Scaling Up

Applies To: Windows Server 2003, Windows Server 2003 with SP1

Scaling up means adding hardware, such as RAM or CPUs, to a Web server to increase the number of sites a server can host. Scaling up can be an inexpensive way to boost performance, especially if you host static-content Web sites.

Shortly after moving the server with four 550-MHz processors into production, the Contoso Marketing department finalized plans for a major television advertisement campaign. The marketing director informed the administrators that site traffic would likely double in the next few weeks. The administrators needed to determine whether the server with four 550-MHz processors could handle sustained traffic loads of 600 requests per second while staying within the 30 percent CPU restriction. The cycles-per-request analysis is as follows:

  • 4 x 550 megacycles/second = 2,200 megacycles/second.

  • 2,200,000,000 cycles/second divided by 893 requests/second = 2,463,606 cycles/request (on average). Rounded up, the server performed 2.5 million cycles/request while the CPU was at 100 percent saturation.

  • 600 requests/second 2.5 million cycles/request = 1500 MHz.

  • 1500 MHz divided by 30 percent CPU saturation maximum (1500/.3) = 5000 megacycles/second.

As a result of this analysis, the administrators realized they needed a server that could perform 5,000 megacycles/second in order to use 1,500 megacycles/second at 30 percent CPU. The server with four 550-MHz processors could only achieve 2,200 megacycles/second. Consequently, they would need to scale up, scale out, or both.
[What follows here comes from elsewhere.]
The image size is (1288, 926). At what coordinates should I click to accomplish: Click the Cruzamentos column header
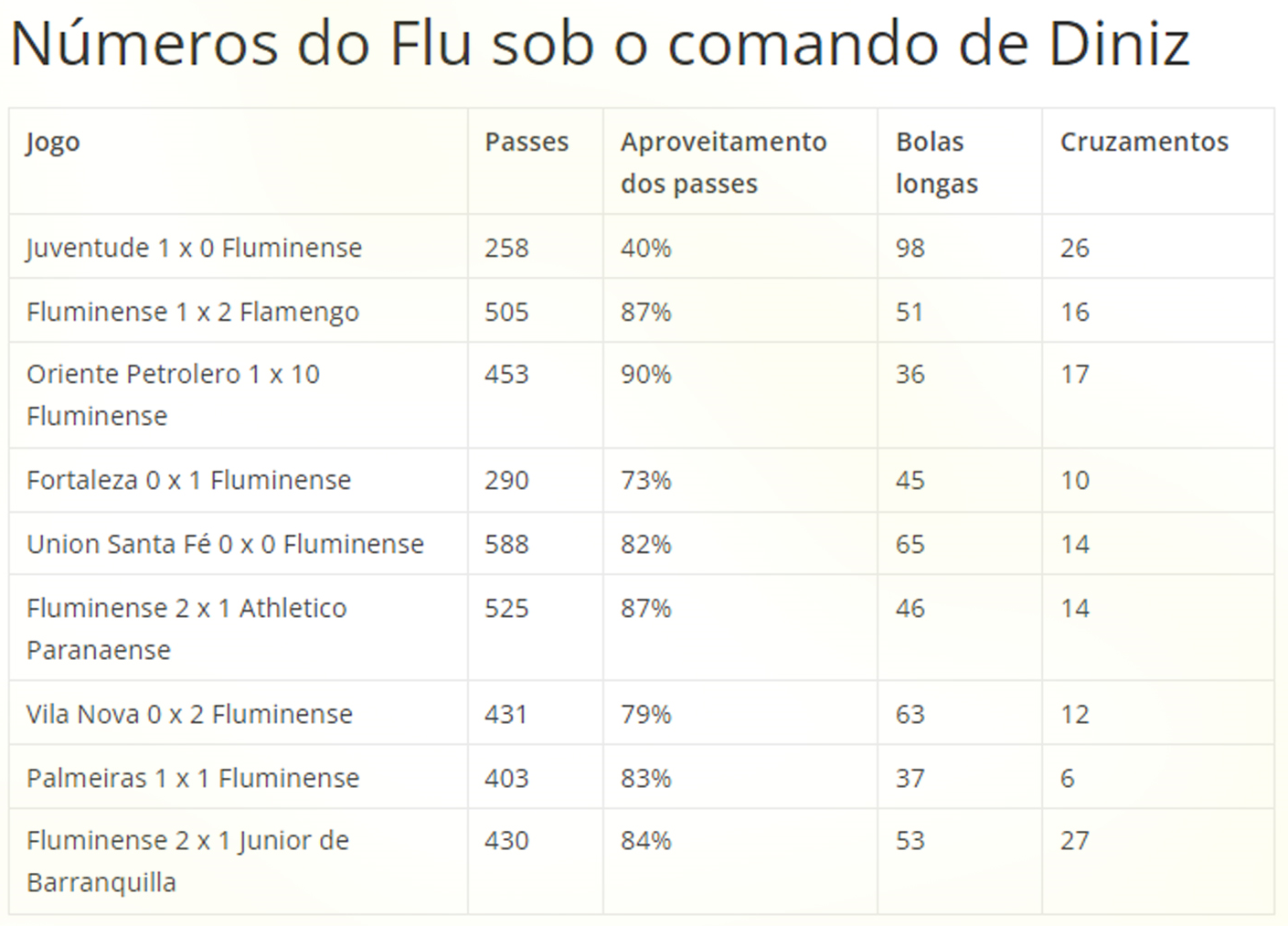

To determine the results of scaling up, the administrators tested a server with eight 900-MHz processors. This new server was capable of 7,200 megacycles/second, which covered their current needs.

The administrators migrated the application and performed their WCAT stress test again. In an effort to saturate the CPU at 100 percent, the administrators ran the test with 48, then 72, and finally 120 virtual clients. CPU utilization never exceeded 70 percent. The administrators checked Task Manager and found that the network hovered around 11 percent. The administrators determined at this point that they had a bottleneck somewhere in the system, but for the purpose of their tests, the result of 1,904 requests/second with an average response time of 630 milliseconds was sufficient test data.

The server with four 550-MHz processors performed 893 requests/second. The server with eight 900-MHz processors performed 1,900 requests/second. The installation scaled at a ratio of 1 to 1.6 [(7200/1900)/(2200/893)] when moving from four to eight processors. The administrators understood this to be an acceptable scaling ratio. Realistically, the overhead in system resources and issues such as lock contention do not allow a system to scale linearly; and so they did not expect to see a scale ratio of 1 to 2 when moving from four to eight processors. According to their calculations, the administrators determined that the server with eight 900-MHz processors, barring any unforeseen problems, should scale and perform satisfactorily for their application.